Work required:
Set down only these lines, exactly: the line containing "Screen dimensions: 1372x884" and all lines through the end of the data below. Omit pictures.

——————

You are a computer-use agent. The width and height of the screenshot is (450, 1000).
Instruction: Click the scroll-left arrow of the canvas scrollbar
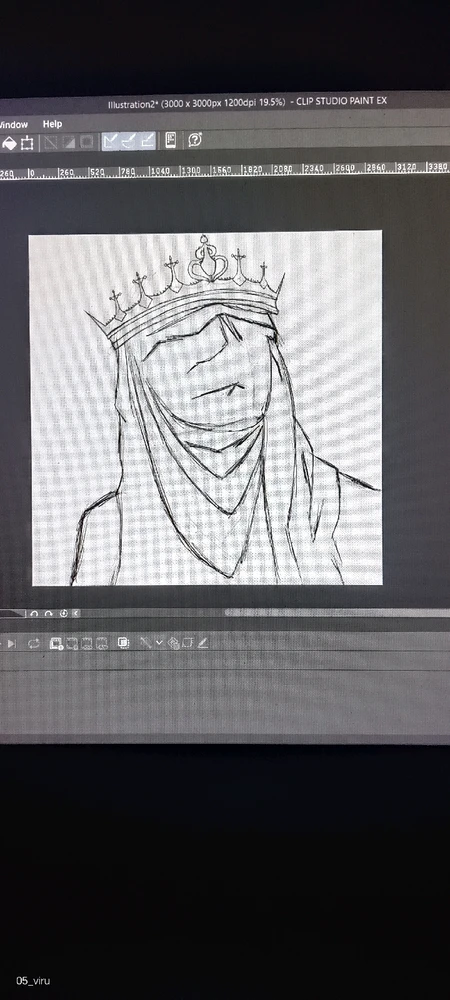click(x=76, y=614)
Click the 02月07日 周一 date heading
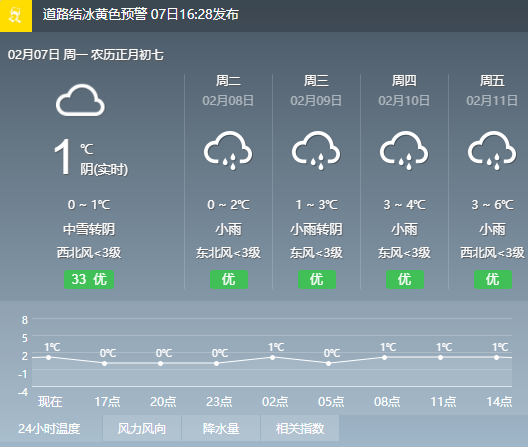Screen dimensions: 528x447 [x=86, y=55]
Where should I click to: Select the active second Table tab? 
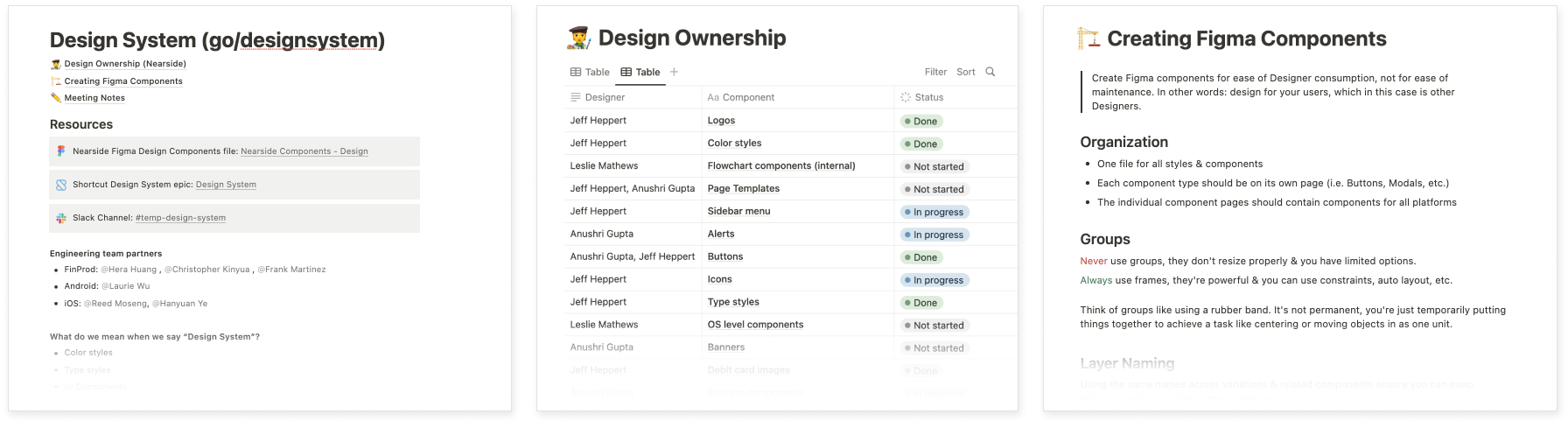click(640, 72)
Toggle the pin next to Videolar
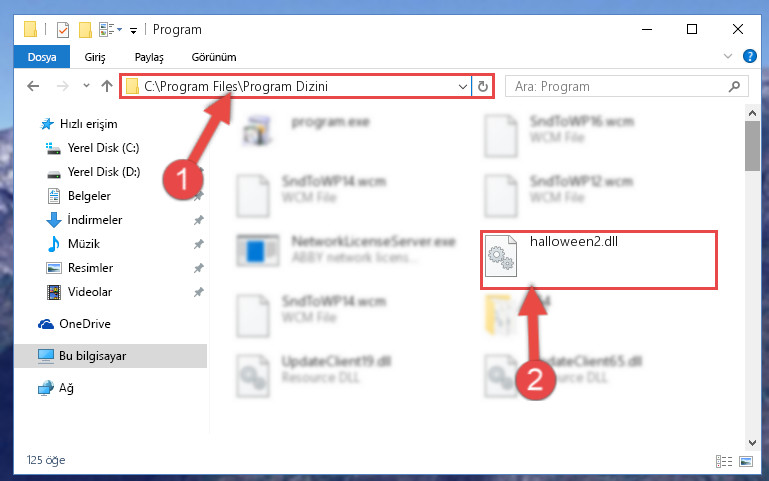Image resolution: width=769 pixels, height=481 pixels. coord(198,292)
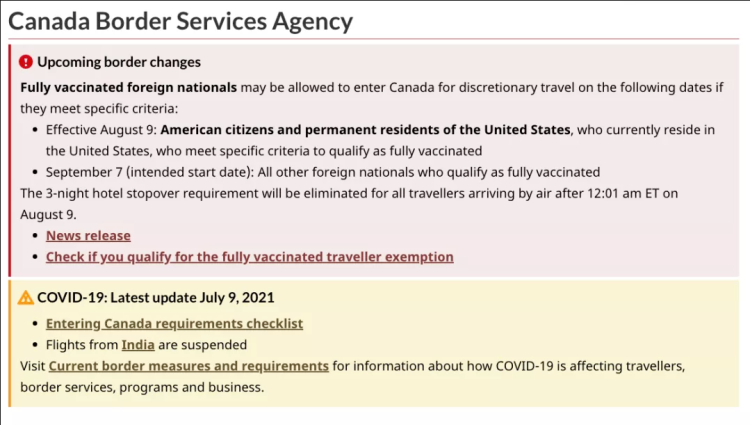
Task: Click the September 7 intended start date line
Action: (323, 172)
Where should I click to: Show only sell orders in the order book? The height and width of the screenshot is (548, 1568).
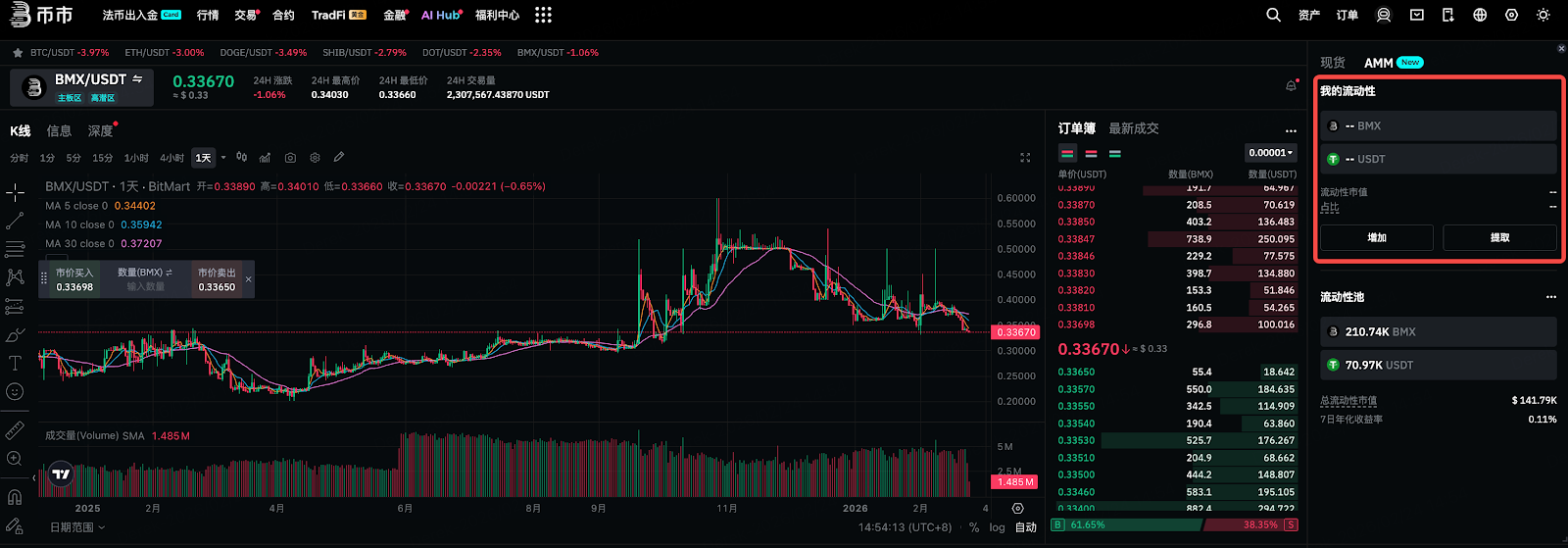1091,154
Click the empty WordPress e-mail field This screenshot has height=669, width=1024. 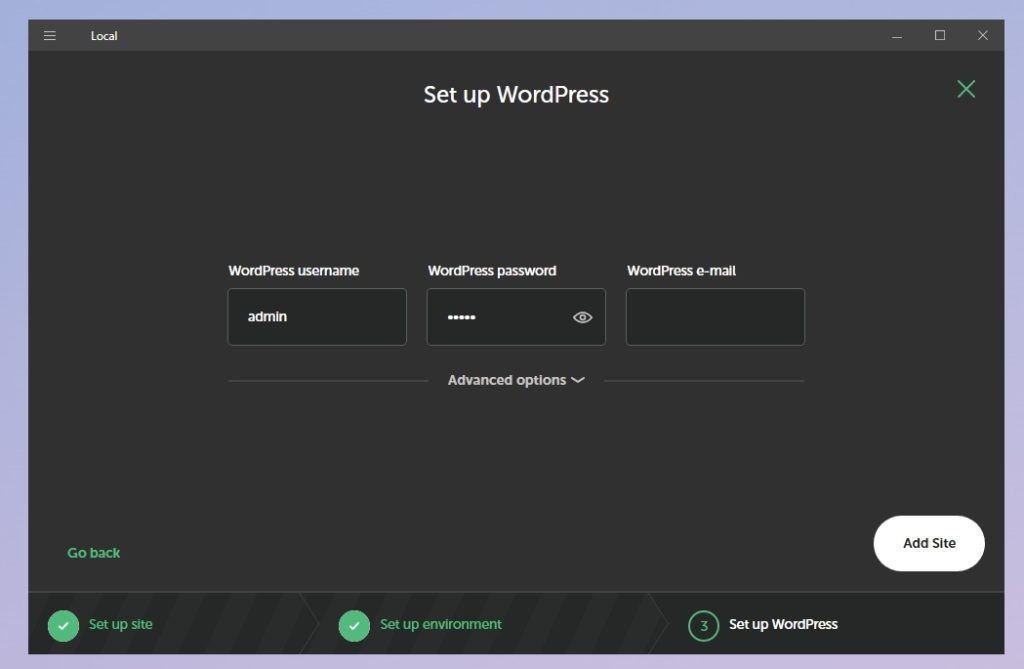[715, 317]
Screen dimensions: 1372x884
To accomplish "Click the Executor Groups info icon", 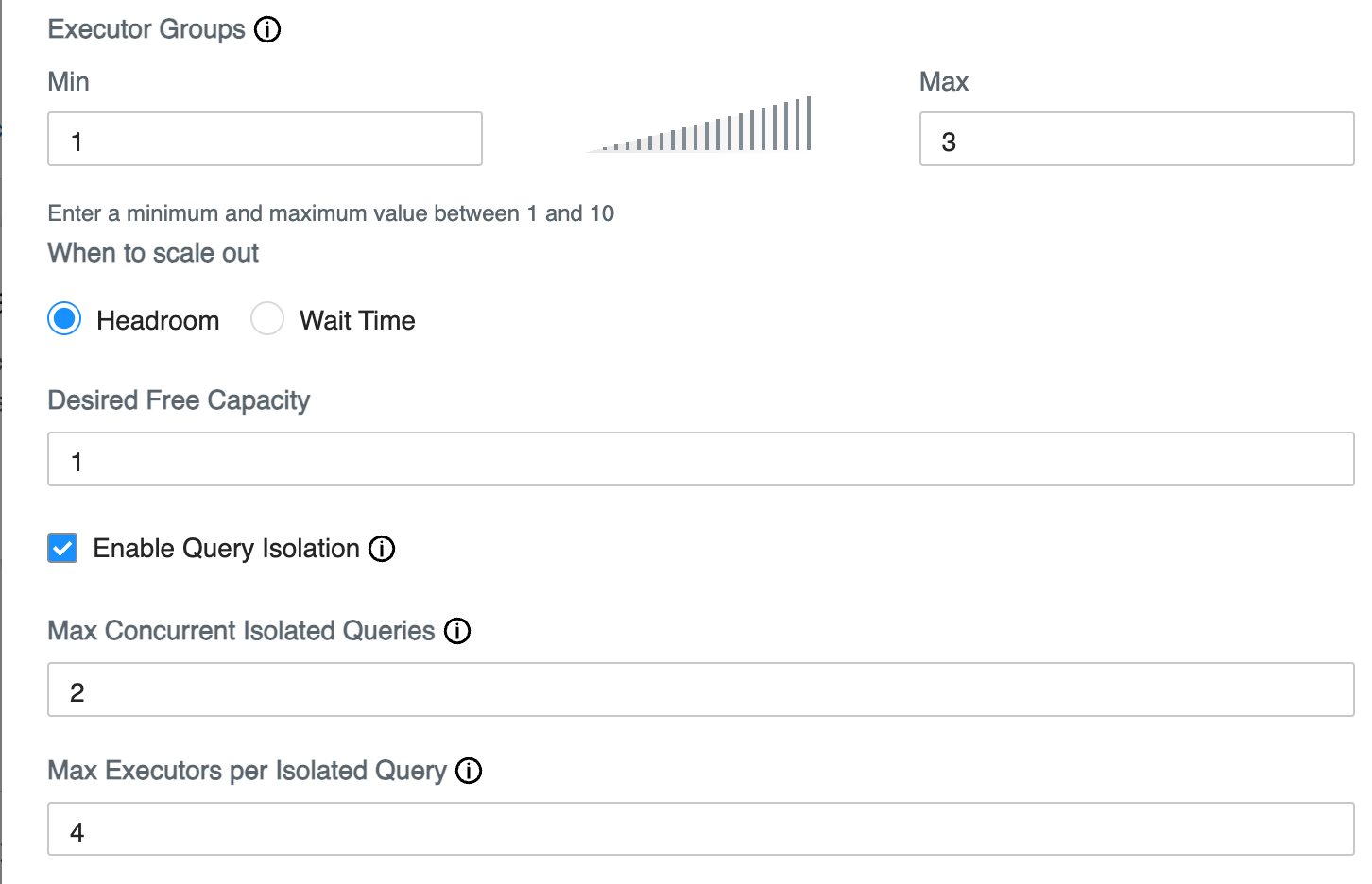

——————

Answer space:
Screen dimensions: 1372x884
To accomplish "Click the Executor Groups info icon", 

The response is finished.